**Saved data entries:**

==================================================

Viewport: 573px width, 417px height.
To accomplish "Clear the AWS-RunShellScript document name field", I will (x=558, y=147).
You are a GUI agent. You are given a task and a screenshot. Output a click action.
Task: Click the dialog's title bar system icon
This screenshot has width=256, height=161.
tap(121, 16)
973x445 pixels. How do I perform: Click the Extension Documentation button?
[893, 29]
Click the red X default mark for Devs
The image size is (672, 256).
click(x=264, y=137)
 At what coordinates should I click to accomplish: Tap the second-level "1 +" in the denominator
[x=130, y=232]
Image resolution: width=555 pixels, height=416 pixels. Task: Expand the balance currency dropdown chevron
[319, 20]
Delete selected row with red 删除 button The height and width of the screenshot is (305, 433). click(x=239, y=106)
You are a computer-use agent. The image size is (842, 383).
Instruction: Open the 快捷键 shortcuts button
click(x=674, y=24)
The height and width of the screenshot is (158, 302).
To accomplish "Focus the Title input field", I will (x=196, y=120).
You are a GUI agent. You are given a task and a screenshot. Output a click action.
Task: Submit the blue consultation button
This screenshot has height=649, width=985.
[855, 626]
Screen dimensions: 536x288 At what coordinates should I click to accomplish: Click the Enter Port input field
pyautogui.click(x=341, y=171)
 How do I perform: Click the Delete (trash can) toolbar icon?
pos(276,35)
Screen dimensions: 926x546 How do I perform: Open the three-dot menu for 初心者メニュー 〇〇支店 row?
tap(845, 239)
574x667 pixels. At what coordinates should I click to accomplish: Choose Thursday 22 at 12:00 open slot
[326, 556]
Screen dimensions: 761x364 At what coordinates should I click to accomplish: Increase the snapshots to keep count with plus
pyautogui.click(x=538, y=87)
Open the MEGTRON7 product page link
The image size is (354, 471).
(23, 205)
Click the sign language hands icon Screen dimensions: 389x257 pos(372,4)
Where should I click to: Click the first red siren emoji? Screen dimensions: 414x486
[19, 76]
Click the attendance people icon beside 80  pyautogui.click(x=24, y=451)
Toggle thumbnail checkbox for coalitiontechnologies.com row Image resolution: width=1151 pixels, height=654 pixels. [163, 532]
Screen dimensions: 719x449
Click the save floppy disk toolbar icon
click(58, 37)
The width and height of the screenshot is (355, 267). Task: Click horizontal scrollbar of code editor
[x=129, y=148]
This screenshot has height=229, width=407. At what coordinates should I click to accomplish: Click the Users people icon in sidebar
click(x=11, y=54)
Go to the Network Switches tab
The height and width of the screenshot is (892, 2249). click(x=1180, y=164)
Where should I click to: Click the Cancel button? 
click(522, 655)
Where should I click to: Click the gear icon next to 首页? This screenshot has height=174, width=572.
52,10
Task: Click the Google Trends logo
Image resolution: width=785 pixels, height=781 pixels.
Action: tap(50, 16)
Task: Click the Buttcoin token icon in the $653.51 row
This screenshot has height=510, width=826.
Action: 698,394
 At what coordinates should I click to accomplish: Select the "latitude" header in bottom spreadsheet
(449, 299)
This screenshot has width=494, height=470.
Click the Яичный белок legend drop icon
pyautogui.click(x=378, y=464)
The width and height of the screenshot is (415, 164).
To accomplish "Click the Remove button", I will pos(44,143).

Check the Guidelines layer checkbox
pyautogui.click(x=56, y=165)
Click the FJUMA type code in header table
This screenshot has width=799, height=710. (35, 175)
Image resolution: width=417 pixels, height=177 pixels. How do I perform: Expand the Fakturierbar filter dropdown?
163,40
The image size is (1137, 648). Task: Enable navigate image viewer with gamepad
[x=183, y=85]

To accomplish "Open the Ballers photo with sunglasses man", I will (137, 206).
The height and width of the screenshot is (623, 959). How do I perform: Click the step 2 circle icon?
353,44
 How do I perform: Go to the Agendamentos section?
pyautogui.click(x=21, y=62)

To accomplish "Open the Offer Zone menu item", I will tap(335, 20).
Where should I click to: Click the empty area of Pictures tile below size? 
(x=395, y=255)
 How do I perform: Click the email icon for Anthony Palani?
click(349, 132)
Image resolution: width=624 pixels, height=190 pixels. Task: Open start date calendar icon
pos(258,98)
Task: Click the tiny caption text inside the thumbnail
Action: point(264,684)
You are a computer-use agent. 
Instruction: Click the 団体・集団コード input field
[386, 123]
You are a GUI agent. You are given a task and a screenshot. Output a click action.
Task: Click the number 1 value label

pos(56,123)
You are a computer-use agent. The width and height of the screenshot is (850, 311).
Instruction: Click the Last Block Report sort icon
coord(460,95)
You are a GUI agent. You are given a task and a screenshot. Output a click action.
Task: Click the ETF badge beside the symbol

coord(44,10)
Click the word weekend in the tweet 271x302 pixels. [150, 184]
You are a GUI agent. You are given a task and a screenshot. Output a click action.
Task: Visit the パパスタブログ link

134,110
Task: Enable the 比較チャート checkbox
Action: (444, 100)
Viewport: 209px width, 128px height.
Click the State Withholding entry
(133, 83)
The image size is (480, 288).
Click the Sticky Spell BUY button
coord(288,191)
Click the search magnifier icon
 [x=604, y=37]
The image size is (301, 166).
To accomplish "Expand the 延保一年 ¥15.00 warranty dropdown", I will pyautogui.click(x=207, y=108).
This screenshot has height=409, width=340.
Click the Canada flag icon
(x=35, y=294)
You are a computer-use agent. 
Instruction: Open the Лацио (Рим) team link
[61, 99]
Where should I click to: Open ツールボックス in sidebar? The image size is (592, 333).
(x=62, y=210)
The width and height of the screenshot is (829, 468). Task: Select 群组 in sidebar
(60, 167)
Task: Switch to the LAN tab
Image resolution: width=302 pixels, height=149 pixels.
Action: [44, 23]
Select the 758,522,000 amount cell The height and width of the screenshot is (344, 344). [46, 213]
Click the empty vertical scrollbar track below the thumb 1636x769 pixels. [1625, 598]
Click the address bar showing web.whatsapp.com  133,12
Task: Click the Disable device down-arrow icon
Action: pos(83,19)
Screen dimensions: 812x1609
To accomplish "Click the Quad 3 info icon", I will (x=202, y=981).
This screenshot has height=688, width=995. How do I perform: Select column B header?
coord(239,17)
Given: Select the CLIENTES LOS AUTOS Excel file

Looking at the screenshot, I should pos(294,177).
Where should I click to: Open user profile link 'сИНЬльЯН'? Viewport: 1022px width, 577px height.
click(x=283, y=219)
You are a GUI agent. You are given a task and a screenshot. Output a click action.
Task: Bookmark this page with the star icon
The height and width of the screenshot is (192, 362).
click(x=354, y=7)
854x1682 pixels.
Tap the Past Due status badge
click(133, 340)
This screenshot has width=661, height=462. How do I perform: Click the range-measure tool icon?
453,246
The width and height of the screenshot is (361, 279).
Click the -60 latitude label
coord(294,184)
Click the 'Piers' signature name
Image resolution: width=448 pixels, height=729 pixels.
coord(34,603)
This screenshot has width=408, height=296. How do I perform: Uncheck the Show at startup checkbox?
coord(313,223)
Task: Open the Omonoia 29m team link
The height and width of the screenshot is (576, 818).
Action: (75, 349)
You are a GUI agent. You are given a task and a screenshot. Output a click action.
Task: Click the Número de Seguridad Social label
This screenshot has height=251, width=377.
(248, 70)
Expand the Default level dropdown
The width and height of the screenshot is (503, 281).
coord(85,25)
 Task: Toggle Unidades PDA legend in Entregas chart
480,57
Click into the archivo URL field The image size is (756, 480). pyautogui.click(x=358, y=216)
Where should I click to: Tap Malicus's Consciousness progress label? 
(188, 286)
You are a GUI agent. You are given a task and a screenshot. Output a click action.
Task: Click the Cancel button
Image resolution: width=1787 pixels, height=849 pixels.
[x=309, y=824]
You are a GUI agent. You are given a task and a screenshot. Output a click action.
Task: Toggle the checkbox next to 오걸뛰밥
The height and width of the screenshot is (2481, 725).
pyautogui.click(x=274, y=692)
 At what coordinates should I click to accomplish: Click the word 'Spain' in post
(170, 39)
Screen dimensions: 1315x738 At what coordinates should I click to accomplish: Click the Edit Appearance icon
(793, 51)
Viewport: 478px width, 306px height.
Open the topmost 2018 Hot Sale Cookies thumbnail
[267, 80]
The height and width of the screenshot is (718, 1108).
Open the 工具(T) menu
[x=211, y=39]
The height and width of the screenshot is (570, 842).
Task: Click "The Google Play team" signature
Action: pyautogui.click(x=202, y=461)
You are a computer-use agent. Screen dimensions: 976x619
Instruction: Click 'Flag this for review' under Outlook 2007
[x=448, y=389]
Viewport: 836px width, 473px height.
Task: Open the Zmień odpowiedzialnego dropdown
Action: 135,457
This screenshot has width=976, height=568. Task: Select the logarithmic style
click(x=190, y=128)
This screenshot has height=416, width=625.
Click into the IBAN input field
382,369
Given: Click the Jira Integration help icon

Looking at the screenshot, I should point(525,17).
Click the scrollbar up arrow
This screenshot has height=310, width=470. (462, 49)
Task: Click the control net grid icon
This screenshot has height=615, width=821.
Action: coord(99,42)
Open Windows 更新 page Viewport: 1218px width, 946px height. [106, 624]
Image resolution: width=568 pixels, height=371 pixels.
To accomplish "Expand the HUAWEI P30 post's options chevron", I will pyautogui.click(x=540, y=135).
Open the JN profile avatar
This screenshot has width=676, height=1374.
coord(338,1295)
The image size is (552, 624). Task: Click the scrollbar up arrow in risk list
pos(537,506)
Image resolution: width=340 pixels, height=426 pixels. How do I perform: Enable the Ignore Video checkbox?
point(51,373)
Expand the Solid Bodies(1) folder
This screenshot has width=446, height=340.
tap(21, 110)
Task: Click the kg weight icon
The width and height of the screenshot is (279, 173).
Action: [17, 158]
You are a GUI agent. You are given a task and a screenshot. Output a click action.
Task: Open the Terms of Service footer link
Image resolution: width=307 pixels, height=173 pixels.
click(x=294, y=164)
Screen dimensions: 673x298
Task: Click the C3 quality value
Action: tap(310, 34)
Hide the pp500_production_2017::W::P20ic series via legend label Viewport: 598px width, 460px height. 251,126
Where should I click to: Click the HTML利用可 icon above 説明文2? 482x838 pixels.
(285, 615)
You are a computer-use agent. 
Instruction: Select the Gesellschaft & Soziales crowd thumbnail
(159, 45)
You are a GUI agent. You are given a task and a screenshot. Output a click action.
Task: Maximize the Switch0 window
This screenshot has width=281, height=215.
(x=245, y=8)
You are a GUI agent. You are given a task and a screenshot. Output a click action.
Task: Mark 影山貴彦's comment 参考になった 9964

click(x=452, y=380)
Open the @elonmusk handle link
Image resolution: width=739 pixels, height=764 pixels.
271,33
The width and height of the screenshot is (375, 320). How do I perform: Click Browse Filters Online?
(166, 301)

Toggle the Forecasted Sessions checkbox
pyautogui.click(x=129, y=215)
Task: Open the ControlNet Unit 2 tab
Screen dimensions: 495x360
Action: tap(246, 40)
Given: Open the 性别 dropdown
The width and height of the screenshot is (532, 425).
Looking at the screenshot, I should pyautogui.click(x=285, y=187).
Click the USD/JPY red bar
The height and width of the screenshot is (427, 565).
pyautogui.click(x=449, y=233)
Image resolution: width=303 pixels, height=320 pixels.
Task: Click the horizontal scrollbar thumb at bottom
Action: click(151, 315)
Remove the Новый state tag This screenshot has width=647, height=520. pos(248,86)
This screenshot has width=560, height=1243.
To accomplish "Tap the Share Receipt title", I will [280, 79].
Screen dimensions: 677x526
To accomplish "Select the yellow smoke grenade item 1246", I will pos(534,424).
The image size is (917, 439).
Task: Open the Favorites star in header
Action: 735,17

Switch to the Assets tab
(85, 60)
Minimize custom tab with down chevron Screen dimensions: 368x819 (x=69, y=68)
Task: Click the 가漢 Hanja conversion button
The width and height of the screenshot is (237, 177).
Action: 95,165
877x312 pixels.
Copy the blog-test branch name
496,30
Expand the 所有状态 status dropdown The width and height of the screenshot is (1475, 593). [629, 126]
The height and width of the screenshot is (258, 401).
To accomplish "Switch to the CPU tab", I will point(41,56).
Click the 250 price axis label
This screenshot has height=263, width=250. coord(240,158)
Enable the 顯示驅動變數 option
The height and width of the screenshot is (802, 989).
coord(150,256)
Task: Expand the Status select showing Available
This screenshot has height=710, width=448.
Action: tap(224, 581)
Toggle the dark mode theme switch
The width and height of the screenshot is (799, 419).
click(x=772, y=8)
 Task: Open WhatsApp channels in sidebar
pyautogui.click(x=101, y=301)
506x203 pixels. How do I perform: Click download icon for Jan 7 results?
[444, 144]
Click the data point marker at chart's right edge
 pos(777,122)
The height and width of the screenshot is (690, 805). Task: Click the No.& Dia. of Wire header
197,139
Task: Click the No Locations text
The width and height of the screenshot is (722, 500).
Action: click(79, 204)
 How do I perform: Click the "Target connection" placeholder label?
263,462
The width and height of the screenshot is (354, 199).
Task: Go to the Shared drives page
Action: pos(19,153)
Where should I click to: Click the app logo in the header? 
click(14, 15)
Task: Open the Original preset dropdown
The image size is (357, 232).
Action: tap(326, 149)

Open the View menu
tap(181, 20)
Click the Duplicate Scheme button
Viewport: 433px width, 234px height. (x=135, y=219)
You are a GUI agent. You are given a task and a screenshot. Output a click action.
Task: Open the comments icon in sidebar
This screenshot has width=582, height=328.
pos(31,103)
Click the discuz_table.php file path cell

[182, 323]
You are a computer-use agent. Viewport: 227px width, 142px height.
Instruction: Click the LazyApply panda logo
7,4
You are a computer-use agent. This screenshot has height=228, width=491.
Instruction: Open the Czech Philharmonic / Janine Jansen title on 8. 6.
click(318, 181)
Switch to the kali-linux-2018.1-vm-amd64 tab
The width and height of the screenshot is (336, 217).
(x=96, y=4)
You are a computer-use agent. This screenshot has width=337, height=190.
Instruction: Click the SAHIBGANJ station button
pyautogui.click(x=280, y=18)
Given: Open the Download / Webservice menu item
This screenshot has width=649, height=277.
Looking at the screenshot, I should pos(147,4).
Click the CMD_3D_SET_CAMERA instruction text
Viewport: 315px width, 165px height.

==================================================

**PROBLEM STATEMENT:** Respond with a number only, please: how many lines in this data include the word "computer".

**WRITTEN ANSWER:** 9